L'Union européenne prévoit d'accueillir une délégation talibane à Bruxelles pour aborder le retour d'Afghans dont les demandes d'asile ont été rejetées. Ce projet, bien qu'annoncé comme "technique" et sans légitimité officielle accordée au régime taliban, suscite de vives réactions, notamment en Suède, où le gouvernement prend les rênes de l'initiative.
La Commission européenne souhaite engager des discussions avec les autorités talibanes afin de traiter le cas des migrants afghans en situation irrégulière. Cependant, de nombreux réfugiés, tels que Ahmad, un Afghan vivant en Suède, expriment des craintes terrifiantes : "Si je suis renvoyé en Afghanistan, ils me tueront". Ces déclarations illustrent l'angoisse prévalente parmi les Afghans de la diaspora, inquiets des actes de vengeance qui pourraient survenir à leur retour.
Ce processus, qui possède des implications profondes pour les droits de l'homme, est d'autant plus controversé que des militants des droits humains, comme ceux d'Amnesty International, mettent en garde contre les conséquences dévastatrices d'un tel renvoi.
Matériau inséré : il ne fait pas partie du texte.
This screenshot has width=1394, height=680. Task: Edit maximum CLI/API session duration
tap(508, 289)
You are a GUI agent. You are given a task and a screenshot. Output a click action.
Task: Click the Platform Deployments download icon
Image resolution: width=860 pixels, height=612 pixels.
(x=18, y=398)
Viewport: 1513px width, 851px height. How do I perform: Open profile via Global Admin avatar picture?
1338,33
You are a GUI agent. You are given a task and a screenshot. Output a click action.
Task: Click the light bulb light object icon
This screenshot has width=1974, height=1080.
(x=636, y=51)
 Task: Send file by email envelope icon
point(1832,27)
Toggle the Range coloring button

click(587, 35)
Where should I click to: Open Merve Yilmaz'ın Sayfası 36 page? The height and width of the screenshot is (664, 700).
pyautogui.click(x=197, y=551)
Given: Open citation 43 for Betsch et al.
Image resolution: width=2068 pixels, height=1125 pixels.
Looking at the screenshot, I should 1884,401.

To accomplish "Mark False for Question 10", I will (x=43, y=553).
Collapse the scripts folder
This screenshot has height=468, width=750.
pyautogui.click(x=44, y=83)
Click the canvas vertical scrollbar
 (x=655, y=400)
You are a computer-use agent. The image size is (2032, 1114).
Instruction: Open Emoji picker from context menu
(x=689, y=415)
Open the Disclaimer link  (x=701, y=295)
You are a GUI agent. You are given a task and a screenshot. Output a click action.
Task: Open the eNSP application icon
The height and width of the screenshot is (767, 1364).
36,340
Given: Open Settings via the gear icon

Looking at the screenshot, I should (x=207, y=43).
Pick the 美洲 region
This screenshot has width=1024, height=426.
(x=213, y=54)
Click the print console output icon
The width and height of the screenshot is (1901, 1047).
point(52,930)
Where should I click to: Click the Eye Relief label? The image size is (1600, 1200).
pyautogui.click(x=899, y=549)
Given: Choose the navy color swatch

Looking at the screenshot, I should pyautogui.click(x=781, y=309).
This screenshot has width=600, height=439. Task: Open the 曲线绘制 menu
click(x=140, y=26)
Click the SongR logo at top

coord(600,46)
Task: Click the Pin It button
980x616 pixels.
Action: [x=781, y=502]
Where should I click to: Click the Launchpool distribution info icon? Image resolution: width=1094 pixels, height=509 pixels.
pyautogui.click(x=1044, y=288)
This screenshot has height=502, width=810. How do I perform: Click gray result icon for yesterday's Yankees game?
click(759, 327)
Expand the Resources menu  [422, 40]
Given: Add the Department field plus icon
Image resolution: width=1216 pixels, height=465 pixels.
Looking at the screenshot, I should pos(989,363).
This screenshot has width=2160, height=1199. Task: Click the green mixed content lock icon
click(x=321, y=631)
Selon un rapport publié récemment, les conditions de vie en Afghanistan se sont fortement détériorées depuis la prise de pouvoir des talibans, et les Afghans renvoyés seraient exposés à des risques immédiats, allant de l'emprisonnement à la persécution.
Des experts en migration ont également souligné la nécessité d'une approche réfléchie. Jean-François Durand, chercheur à l'Institut français des relations internationales (IFRI), affirme : "Il est impératif que l'UE prenne en compte non seulement les aspects juridiques, mais aussi les réalités humanitaires. Les discussions doivent inclure des garanties pour la sécurité des renvoyés".
Dans ce contexte, la Suède, traditionnellement perçue comme un bastion d'accueil pour les réfugiés, doit naviguer habilement entre les pressions politiques internes et le respect des droits humains. La ministre de l'Immigration, Maria Malmer Stenergard, a déclaré que la Suède explorait toutes les options pour gérer la situation tout en tenant compte de la sécurité des individus.
Alors que le dossier migratoire s’intensifie, des voix s’élèvent pour rappeler l’importance d’une stratégie globale qui favorise la protection et l’intégration des Afghans en Europe. Avec des décisions imminentes, l'angoisse persiste au sein des communautés afghanes, soucieuses de leur avenir.